• The task:
Go through the data underneath and report how many lines hold the string "Музей", giving only the number.

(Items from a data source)
BEGIN

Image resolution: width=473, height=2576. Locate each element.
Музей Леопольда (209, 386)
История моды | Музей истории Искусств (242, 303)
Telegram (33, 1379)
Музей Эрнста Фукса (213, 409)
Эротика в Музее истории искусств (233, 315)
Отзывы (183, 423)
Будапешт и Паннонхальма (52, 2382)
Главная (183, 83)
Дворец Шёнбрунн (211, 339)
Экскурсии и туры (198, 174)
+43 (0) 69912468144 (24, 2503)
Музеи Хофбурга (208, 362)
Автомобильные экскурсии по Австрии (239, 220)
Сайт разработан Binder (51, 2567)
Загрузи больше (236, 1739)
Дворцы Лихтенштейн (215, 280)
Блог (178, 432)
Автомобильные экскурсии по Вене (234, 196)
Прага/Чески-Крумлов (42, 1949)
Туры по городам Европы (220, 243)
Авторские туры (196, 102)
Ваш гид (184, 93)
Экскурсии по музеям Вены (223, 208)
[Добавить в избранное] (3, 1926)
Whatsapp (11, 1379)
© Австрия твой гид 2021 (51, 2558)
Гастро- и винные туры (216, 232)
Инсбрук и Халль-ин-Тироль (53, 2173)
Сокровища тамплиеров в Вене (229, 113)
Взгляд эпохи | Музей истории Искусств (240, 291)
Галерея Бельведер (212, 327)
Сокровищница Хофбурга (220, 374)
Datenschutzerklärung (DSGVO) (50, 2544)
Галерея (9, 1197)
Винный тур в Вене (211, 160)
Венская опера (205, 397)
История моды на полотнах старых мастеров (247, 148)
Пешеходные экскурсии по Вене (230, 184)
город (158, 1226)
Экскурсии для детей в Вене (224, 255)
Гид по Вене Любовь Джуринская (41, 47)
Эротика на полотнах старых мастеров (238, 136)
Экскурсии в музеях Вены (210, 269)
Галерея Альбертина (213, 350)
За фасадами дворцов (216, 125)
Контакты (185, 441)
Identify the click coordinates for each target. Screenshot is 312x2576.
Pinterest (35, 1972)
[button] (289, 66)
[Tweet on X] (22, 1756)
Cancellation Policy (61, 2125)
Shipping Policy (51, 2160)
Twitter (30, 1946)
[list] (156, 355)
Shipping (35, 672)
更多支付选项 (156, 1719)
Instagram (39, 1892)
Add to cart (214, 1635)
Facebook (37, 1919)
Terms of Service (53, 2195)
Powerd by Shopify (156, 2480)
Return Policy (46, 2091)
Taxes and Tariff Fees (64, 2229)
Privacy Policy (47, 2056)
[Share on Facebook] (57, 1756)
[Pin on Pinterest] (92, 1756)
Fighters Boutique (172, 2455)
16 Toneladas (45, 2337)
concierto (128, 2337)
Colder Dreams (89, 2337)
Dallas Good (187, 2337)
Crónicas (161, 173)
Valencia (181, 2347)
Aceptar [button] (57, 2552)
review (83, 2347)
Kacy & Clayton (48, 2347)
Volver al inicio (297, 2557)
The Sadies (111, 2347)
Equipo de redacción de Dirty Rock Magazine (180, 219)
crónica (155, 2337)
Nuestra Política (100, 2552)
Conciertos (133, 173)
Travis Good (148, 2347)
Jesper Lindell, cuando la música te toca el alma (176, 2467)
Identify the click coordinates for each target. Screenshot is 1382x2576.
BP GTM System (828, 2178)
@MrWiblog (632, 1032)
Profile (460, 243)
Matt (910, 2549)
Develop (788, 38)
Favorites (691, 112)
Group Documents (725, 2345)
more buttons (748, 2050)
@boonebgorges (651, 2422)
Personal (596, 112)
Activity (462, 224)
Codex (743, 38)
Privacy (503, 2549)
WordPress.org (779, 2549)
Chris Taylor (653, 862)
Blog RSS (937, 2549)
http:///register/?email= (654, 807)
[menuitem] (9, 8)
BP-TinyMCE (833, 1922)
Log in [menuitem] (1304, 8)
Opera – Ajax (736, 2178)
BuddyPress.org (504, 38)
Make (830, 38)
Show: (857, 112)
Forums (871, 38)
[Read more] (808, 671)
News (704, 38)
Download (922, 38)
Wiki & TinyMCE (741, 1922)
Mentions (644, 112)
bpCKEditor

END

• Finished task:
4